経済産業省と独立行政法人情報処理推進機構(IPA)が共同で策定した「サイバーセキュリティ経営ガイドライン Ver2.0」では、企業のIT活用を推進する上で経営者が認識すべきサイバーセキュリティに関する原則や、経営者がリーダーシップをもって取り組むべき項目がまとめられている。
サイバーセキュリティ対策の効果を高めるためには、個々の問題にその都度対処するだけでなく、取り組みの「継続」が重要になる。継続的な改善方法として知られているものの一つが「PDCAサイクル」だ。P(Plan:計画)、D(Do:実行)、C(Check:評価)、A(Act:改善)という4段階を繰り返し行うことで改善の効果を高めるPDCAサイクルは、業務効率化につながる手法として多くの企業がさまざまな分野で導入している。今回はセキュリティ対策にPDCAサイクルを取り入れるメリットと、効果を最大限に引き出すためのポイントを紹介する。
PDCAの実施に当たっては、それぞれの段階に対応する体制を整備する必要がある。具体的な構築方法を考えてみよう。
・P(Plan:計画)
現在の課題や今後の予測を基に目標を設定し、実行計画を作成する。立案に際してはテーマを明確にするとともに、解決までの道筋が描けるプランを構築する必要がある。
・D(Do:実行)
作成した計画に沿って業務を実行する。進捗状況を詳細に記録し、以後の段階で個別に分析できるようにすることが重要。
・C(Check:評価)
実行した業務が計画に沿ったものかどうかを確認し、評価する。もし計画通りに進まなかった業務が見つかった場合は原因を分析し、改善すべきポイントを明らかにする。
・A(Act:改善)
判明した結果に基づいて、今後の改善策を検討する。その中で作成された改善案を次回の「P」作成に役立てる。

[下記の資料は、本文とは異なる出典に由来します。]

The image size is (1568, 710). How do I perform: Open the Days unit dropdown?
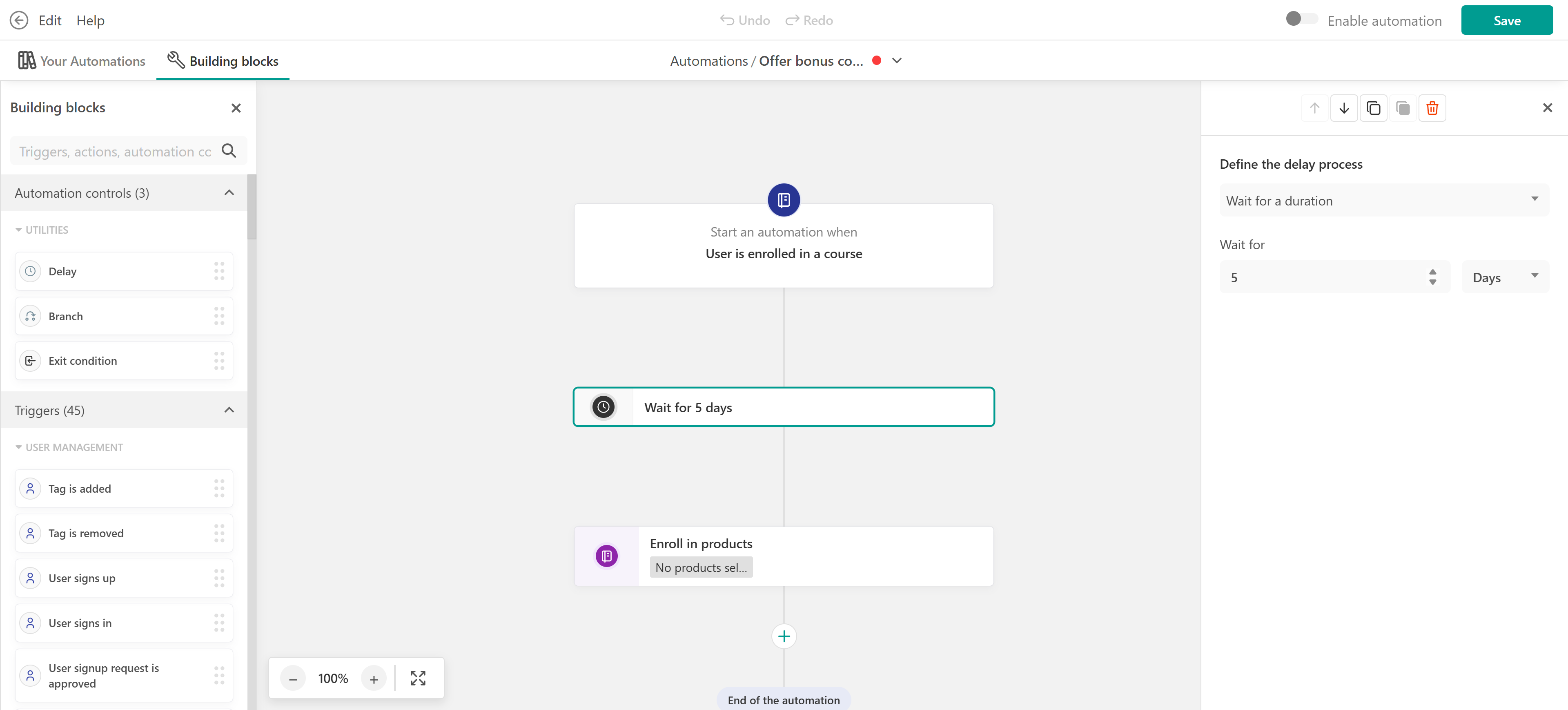(x=1504, y=278)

サイバーセキュリティ対策を目的としたPDCAサイクルを実行するためには、さまざまなリスクに継続して対応可能な体制(プロセス)を整備する必要がある。セキュリティ対策は「終わりのない旅」とも例えられるように、一度の対策で完結する類いのものではない。ある課題に対するPDCAサイクルが一旦完了しても、そこには新たな「P」がすでに存在し、休むことなく次のサイクルに取り組む必要がある。常に登場する新しい脅威(リスク)に対応するためのさらなる改善に向けて、らせん状に続くPDCAサイクルを「回していく」ことが欠かせない。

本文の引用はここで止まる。